Luna incarne fort bien cette ivresse du groupe qui se définit par l’exclusion d’un tiers que l’on marginalise sans cesse. Le regard porté par la réalisatrice est celui d’une sociologue mais sa démarche, elle, demeure esthétique : la théorie s’évapore au soleil, par la rencontre et l’attirance de deux corps dans un décor estival où mûrissent les melons. Aussi la topographie du long métrage articule-t-il les lieux de nuit – quai, zone industrielle – qui sont des lieux de violence et de soumission, aux espaces diurnes, lumineux, « au grand air » comme le dit si bien l’adolescente soucieuse de trouver un emploi qui la tienne écartée des bureaux.

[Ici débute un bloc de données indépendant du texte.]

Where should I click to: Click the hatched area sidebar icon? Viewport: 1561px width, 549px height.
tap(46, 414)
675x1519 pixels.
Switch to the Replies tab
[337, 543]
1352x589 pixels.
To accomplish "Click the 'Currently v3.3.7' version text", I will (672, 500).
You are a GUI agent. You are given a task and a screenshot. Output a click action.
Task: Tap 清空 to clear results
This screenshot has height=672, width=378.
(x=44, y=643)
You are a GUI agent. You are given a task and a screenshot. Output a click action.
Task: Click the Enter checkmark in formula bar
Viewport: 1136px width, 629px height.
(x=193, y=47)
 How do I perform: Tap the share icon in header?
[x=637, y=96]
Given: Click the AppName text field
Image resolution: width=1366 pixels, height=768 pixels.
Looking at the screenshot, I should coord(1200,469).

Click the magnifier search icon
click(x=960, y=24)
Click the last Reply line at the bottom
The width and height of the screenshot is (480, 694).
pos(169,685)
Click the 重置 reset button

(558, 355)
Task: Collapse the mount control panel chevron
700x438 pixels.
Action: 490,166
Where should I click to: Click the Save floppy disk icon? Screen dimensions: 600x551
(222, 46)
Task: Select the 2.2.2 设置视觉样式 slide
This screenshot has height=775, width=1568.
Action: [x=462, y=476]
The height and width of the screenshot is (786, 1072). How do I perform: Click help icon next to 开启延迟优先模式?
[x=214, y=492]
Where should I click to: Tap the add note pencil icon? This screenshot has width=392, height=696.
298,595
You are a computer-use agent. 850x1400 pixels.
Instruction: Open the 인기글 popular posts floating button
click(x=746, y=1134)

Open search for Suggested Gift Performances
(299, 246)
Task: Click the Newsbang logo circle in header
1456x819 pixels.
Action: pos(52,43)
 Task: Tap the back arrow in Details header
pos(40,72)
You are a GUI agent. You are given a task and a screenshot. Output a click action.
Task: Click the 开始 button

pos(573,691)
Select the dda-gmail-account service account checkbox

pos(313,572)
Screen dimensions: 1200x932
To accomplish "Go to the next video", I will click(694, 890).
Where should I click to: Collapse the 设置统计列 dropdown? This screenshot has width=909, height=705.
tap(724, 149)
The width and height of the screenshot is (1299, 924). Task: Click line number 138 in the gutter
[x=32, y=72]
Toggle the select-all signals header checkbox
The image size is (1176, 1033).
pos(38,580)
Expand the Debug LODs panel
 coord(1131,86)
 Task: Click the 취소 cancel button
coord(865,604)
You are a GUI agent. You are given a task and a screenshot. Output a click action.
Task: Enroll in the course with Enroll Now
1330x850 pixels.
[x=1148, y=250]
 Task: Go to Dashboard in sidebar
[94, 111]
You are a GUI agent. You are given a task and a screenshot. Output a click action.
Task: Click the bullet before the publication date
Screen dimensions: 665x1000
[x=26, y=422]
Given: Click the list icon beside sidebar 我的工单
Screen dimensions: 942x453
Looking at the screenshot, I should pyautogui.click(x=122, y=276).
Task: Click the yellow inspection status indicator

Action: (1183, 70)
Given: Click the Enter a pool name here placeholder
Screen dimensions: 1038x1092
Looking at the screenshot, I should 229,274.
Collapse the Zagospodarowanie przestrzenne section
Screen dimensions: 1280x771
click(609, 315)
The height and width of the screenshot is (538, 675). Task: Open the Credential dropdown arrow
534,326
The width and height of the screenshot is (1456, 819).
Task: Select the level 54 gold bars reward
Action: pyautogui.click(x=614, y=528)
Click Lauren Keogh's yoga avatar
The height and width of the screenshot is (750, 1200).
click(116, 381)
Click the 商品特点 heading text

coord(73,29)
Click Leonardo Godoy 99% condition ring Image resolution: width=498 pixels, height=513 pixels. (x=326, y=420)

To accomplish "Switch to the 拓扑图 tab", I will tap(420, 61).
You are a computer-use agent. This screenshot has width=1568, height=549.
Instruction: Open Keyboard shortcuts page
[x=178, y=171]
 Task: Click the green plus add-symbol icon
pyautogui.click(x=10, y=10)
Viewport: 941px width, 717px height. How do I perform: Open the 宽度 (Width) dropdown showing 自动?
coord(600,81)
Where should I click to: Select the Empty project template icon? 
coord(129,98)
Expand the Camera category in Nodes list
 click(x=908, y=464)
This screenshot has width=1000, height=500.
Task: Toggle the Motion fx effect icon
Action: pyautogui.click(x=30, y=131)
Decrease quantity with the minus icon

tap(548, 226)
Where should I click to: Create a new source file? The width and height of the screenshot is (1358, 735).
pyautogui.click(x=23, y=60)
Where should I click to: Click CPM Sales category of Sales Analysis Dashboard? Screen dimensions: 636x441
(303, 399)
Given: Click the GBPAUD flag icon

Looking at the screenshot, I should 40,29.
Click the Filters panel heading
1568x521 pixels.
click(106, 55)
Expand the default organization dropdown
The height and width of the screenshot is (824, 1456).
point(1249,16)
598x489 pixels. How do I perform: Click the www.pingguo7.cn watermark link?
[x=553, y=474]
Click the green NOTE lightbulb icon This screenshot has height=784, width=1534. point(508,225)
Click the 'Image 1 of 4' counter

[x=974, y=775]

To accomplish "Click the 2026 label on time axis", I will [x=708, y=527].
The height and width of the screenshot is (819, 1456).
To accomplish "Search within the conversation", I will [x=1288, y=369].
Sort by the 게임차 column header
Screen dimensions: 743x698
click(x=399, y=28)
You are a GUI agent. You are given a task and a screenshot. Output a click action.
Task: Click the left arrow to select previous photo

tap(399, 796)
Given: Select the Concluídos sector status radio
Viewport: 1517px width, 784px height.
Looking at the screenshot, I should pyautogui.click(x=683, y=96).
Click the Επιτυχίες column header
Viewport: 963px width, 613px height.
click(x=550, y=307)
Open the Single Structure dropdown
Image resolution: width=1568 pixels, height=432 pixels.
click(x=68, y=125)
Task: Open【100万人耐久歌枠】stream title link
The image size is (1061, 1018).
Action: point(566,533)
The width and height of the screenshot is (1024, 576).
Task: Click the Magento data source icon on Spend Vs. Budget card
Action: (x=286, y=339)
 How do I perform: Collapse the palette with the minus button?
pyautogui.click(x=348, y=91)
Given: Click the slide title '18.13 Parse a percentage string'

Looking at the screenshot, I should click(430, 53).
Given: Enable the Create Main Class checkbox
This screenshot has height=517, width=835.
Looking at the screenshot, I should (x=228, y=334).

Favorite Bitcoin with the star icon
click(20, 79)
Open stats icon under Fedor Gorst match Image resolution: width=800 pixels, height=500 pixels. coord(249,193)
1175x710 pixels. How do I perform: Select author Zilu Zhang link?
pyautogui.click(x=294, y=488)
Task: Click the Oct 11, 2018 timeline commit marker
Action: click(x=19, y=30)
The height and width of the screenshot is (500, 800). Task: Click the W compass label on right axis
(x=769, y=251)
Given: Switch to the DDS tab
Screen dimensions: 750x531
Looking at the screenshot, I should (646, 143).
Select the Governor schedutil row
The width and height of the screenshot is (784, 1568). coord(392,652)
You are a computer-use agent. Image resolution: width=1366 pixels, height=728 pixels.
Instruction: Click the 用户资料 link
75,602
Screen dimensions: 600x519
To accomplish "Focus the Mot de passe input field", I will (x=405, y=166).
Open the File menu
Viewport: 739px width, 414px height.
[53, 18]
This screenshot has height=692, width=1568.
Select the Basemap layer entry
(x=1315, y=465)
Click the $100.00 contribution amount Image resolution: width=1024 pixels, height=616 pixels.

Deux excellents acteurs, Laëtitia Clément et Rod Paradot, portent cette romance douloureuse au sein de laquelle le traumatisme mute en parcours de vengeance puis de pardon, schéma suivant lequel le bourreau doit s’humilier afin de restituer à la victime dignité et virilité. La peur de Luna doublée de son attachement sincère à Alex contribuent également à recharger une masculinité par ailleurs éprouvée fort justement par l’écriture qui se plaît à défaire les stéréotypes : musicien, altruiste, doux, Alex se situe à l’exact opposé de Ruben, bad boy par excellence avec gonflette, crâne rasé sur les côtés et bébé pitbull.
Une belle démolition de standards, pour une œuvre ouverte sur un avenir plein de promesses et de perspectives.